Zookeeper是一个分布式的,开放源码的分布式应用程序协调服务。致力于提供一个高性能、高可用,具有严格的顺序访问控制能力(写操作严格顺序)的分布式协调服务。

Zookeeper集群启动

集群启动方法与配置文件

查看目录bin下的zkServer.sh内容;

ZOOBIN=`readlink -f "$0"`
ZOOBINDIR=`dirname "$ZOOBIN"`

. $ZOOBINDIR/zkEnv.sh                                                                               # 设置运行的环境变量

case $1 in
start) 
    echo -n "Starting zookeeper ... "
    java  "-Dzookeeper.log.dir=${ZOO_LOG_DIR}" "-Dzookeeper.root.logger=${ZOO_LOG4J_PROP}" \
    -cp $CLASSPATH $JVMFLAGS org.apache.zookeeper.server.quorum.QuorumPeerMain $ZOOCFG &            # 启动 zookeeper 启动类为 QuorumPeerMain
    echo STARTED
    ;;
stop) 
    echo -n "Stopping zookeeper ... " 
    echo kill | nc localhost $(grep clientPort $ZOOCFG | sed -e 's/.*=//')                          # 杀死进程
    echo STOPPED
    ;;
upgrade)
    shift
    echo "upgrading the servers to 3.*"
    java "-Dzookeeper.log.dir=${ZOO_LOG_DIR}" "-Dzookeeper.root.logger=${ZOO_LOG4J_PROP}" \
    -cp $CLASSPATH $JVMFLAGS org.apache.zookeeper.server.upgrade.UpgradeMain ${@}            
    echo "Upgrading ... "
    ;;
restart)
    shift
    $0 stop ${@}
    sleep 3
    $0 start ${@}                                                                                   # 重启就是先杀死进程 然后再启动
    ;;
status)
    STAT=`echo stat | nc localhost $(grep clientPort $ZOOCFG | sed -e 's/.*=//') 2> /dev/null| grep Mode`
    if [ "x$STAT" = "x" ]
    then
        echo "Error contacting service. It is probably not running."                               # 检查状态
    else
        echo $STAT
    fi
    ;;
*)
    echo "Usage: $0 {start|stop|restart|status}" >&2

esac

在中断中输入zkServer.sh start就可以启动Zookeeper集群,启动的配置文件为默认的zoo_sample.cfg,如果是集群启动,需要修改该配置文件,文件中需要加入多台集群的IP信息,并且集群启动的时候的配置文件需要相同。参考配置文件如下;

# The number of milliseconds of each tick
tickTime=2000
# The number of ticks that the initial 
# synchronization phase can take
initLimit=10
# The number of ticks that can pass between 
# sending a request and getting an acknowledgement
syncLimit=5
# the directory where the snapshot is stored.
dataDir=/export/crawlspace/mahadev/zookeeper/server1/data
# the port at which the clients will connect
clientPort=2181

#设置集群信息
server.1=192.168.0.1:2888:3888
server.2=192.168.0.2:2888:3888
server.3=192.168.0.3:2888:3888

在启动的参数解析过程中可以依次查看各个参数的用途。

Zookeeper集群启动流程
public class QuorumPeerMain {
    
    private static final Logger LOG = Logger.getLogger(QuorumPeerMain.class);

    /**
     * To start the replicated server specify the configuration file name on the
     * command line.

练习题目 1 >> 在Zookeeper集群启动这段摘录中,zkServer.sh脚本的case语句含有哪些分支名?请全部列出,不计通配分支“*)”。
练习题目 2 >> 请缩放数据行中答案里的坐标:把每个坐标值乘以2.55,四舍五入为整数(0.5进位)。从数据行里含有“You are a computer-use”的那一行开始,一直写到数据行末尾,请求行也要照录,但不要放入图片。
上面的摘录与下面的数据行内容互不相关。

词语与元素定位数据
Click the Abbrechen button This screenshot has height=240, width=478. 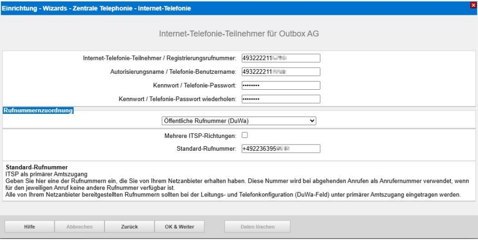point(79,227)
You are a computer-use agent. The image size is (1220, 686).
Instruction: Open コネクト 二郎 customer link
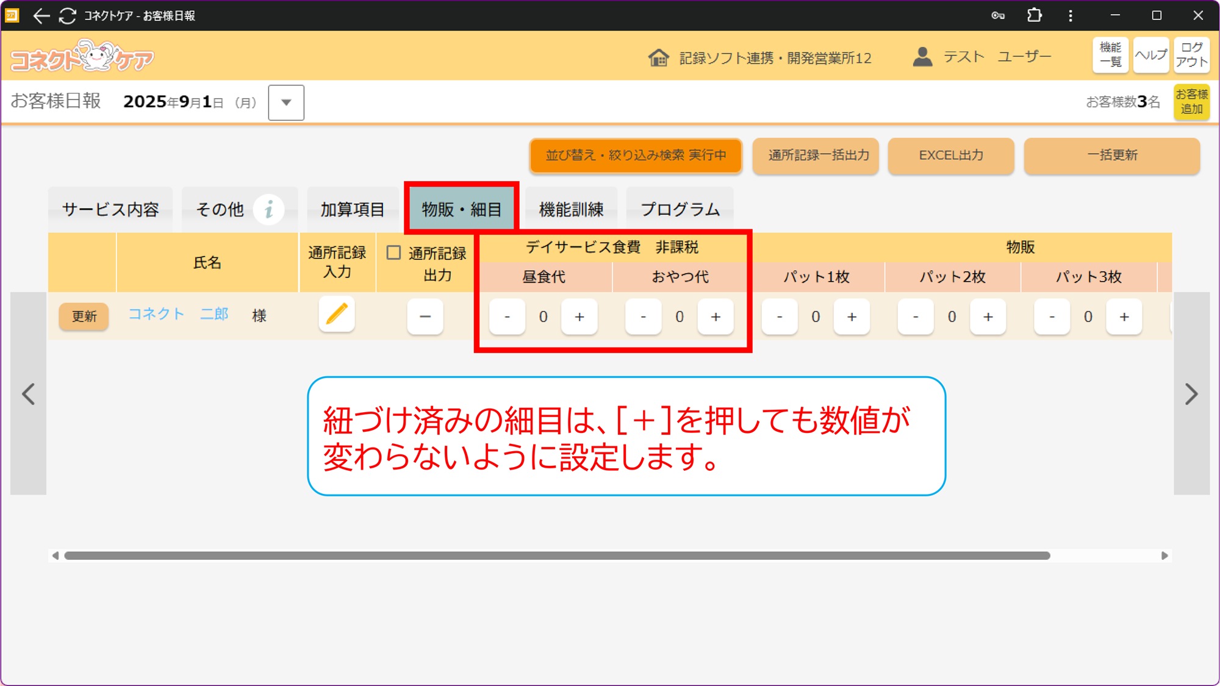coord(178,314)
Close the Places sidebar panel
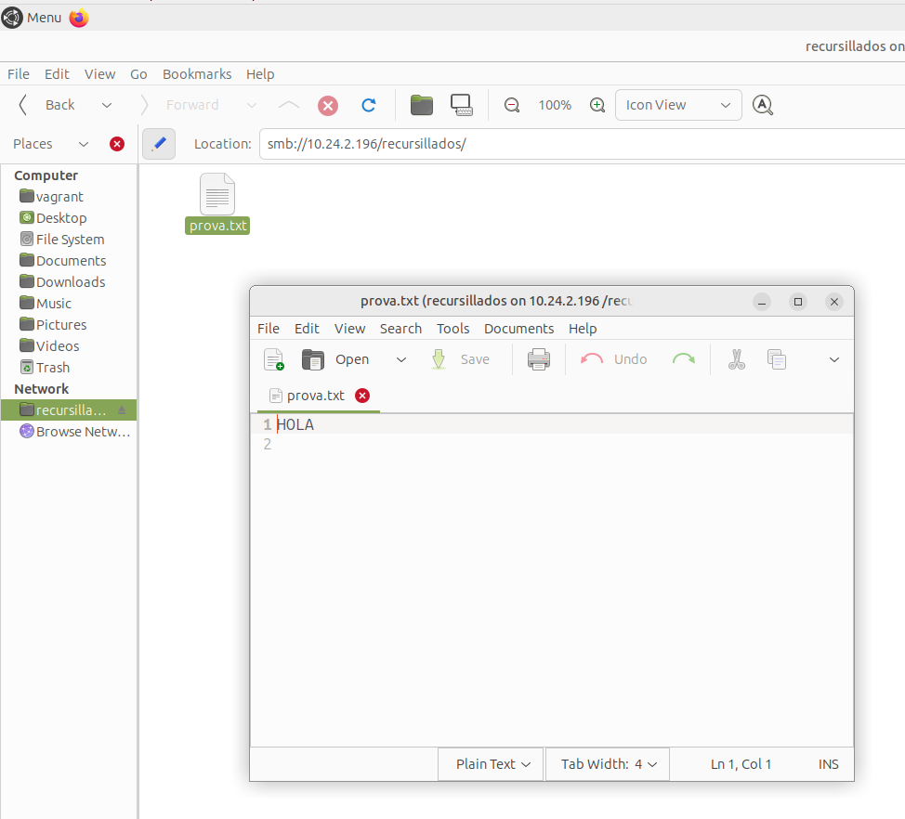 click(117, 144)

题目解答 1 >> start、stop、upgrade、restart、status

题目解答 2 >>
You are a computer-use agent. The image size is (1220, 686).
Instruction: Open コネクト 二郎 customer link
coord(454,801)
Close the Places sidebar panel
 click(298, 367)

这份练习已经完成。